Data Analysis

Data gathering, manipulation, analysis, and visualization

Visit the official UMSI website for the most up-to-date information on client based courses

Information on the site you are currently visiting is no longer being updated as of Summer 2021


SI 370: Data Exploration

What is Data Exploration?

In SI 370: Data Exploration, undergraduate students get started with their own data acquisition and exploratory data analysis (EDA). Students in this course will learn basic concepts of information visualization and techniques of exploratory data analysis, using scripting, text parsing, structured query language, regular expressions, graphing, and clustering methods to explore data. Students will be able to make sense of and see patterns in otherwise intractable quantities of data.

Deliverables

What do clients receive for participating in this course?

  • Students will analyze the dataset and deliver insights identified through both exploratory data analysis and utilizing a variety of techniques

Client Eligibility

Who can participate?

Potential clients should meet the following criteria:

  • Able to provide one or more datasets that might offer insights to interesting questions posed by your organization

  • Data must not be too small (100-1000 rows is likely too small, though depends on the questions that are relevant to the data)

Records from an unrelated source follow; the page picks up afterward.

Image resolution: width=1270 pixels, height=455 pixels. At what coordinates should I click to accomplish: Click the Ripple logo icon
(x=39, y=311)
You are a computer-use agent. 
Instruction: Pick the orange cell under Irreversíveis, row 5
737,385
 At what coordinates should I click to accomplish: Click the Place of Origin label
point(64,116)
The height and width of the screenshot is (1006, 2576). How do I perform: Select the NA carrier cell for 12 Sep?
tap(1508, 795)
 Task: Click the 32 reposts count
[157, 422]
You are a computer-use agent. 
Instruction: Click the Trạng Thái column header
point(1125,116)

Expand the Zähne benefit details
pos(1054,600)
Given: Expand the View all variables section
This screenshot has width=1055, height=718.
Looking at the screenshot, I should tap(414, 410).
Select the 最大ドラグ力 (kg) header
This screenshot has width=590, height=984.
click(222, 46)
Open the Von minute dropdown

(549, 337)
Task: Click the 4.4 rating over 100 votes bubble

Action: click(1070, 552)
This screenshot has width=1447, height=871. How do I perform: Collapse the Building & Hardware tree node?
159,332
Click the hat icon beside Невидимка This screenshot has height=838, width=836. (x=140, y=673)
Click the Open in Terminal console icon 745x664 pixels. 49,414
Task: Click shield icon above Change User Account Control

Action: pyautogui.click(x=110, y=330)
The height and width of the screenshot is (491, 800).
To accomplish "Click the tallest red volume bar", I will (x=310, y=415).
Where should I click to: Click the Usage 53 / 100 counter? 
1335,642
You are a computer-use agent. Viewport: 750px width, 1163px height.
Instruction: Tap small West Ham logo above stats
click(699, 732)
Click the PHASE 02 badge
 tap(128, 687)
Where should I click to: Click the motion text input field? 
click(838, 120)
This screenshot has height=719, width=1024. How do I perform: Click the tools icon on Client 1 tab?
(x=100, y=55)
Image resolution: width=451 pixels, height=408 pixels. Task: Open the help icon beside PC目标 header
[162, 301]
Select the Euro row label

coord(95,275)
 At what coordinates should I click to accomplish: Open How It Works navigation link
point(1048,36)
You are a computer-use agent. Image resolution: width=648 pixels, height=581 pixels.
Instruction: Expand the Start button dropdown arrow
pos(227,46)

  • Willingness to allow students to identify trends, insights, and questions about the data

Projects

What kinds of projects are appropriate for the course?

Potential projects should meet the following criteria:

  • Data-centric and revolve around large-scale datasets, with students working on problems of data manipulation, analysis, and visualization

  • Involve significant technical work, with corresponding amounts of programming and/or data analysis scripting

  • Projects without well-defined outcomes or paths to judging success

Desirable projects may include the following:

  • Apply tools of EDA in new situations (specifically techniques/methods/workflows to: (a) maximize insight into a data set; (b) uncover underlying structure; (c) extract important variables; (d) detect outliers and anomalies; (e) test underlying assumptions; (f) develop parsimonious models; and (g) determine optimal factor settings

  • Compute and visualize summary statistics of datasets

  • Combine the use of graphical aesthetics with data manipulation to visualize relationships between variables

  • Use factors to analyze categorical data and exploratory clustering analysis for unlabeled data.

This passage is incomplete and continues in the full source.